Segment Open

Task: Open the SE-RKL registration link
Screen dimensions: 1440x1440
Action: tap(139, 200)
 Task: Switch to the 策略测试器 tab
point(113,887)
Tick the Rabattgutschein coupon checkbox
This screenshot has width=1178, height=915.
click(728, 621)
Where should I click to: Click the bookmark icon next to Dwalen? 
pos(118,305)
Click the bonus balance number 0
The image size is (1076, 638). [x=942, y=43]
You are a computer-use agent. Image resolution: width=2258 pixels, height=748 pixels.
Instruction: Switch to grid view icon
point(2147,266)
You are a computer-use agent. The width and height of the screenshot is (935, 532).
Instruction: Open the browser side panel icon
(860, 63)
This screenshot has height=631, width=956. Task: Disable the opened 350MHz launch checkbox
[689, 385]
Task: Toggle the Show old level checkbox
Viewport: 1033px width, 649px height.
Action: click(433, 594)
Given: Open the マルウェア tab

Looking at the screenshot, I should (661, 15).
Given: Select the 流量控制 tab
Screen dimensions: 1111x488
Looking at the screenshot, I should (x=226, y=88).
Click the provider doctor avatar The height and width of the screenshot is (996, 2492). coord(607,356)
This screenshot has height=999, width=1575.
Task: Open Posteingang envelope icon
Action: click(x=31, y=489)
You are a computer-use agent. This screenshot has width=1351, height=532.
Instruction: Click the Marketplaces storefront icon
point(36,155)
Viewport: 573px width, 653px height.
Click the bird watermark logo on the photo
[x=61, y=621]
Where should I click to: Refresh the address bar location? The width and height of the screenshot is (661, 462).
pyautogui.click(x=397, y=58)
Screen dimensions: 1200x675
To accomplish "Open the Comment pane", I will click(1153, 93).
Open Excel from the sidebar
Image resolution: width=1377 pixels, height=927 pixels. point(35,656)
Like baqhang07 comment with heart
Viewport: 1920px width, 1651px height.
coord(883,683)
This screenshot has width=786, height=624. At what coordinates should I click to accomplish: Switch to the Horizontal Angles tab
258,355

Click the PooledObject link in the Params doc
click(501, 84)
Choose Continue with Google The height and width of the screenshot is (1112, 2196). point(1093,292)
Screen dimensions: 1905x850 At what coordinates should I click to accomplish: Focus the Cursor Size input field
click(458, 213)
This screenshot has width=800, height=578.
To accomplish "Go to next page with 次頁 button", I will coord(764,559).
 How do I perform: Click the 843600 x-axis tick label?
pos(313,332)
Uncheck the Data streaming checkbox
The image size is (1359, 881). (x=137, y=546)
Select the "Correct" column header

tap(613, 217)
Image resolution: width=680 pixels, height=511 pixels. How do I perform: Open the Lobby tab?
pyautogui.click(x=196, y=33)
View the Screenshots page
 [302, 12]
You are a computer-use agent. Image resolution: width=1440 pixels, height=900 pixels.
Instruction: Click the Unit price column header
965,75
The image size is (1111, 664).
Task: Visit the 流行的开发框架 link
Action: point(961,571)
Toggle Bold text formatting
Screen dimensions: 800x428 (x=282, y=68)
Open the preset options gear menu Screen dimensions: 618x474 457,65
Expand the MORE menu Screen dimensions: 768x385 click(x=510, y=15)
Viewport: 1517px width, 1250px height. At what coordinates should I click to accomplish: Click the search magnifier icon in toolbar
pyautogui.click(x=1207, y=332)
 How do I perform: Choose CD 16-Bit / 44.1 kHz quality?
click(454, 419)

Segment Closed

§ Task statement
Show every line of the listing that includes the word "agent".

§ Worked solution
You are a computer-use agent. Image resolution: width=2258 pixels, height=748 pixels.
You are a computer-use agent. The width and height of the screenshot is (935, 532).
You are a computer-use agent. This screenshot has width=1351, height=532.
You are a computer-use agent. Image resolution: width=1440 pixels, height=900 pixels.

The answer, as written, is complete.